• [Material for this exercise]:
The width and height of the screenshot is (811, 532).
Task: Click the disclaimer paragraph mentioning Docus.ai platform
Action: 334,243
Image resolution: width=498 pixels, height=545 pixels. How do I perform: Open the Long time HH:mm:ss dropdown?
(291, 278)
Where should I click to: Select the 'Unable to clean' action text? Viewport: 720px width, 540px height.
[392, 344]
--
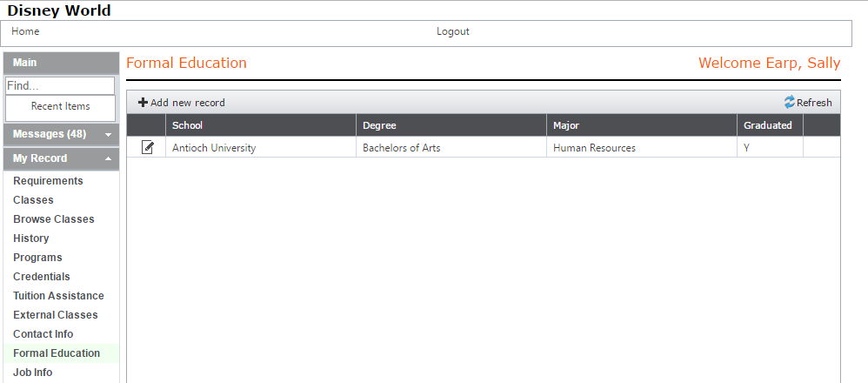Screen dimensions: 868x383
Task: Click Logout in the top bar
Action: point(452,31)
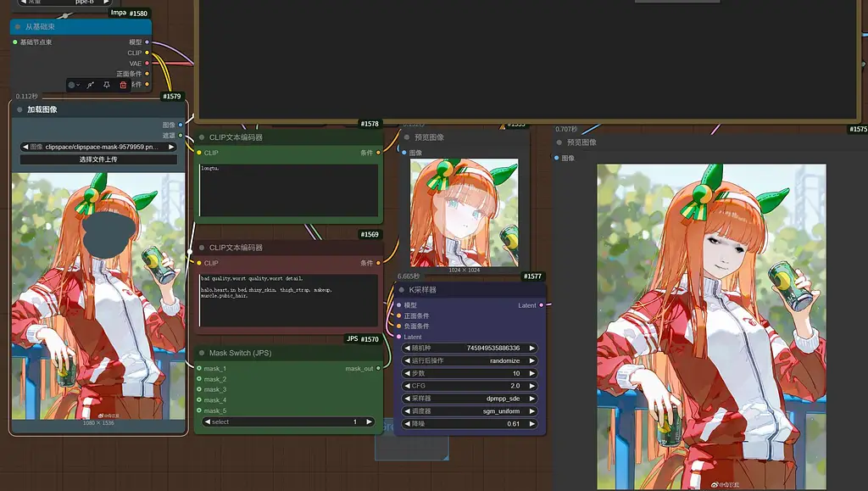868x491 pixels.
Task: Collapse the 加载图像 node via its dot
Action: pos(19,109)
* * *
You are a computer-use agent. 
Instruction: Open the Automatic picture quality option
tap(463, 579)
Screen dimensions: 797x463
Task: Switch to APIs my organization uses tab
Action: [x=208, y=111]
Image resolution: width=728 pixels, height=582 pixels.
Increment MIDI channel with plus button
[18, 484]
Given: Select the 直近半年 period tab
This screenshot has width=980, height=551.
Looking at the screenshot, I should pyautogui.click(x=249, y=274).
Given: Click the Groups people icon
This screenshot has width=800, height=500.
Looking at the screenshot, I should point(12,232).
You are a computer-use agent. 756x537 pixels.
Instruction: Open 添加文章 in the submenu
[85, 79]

• [What to produce]:
Please copy every line of the material that contains the word "computer".

• [Solution]:
You are a computer-use agent. 
You are a computer-use agent. 756x537 pixels.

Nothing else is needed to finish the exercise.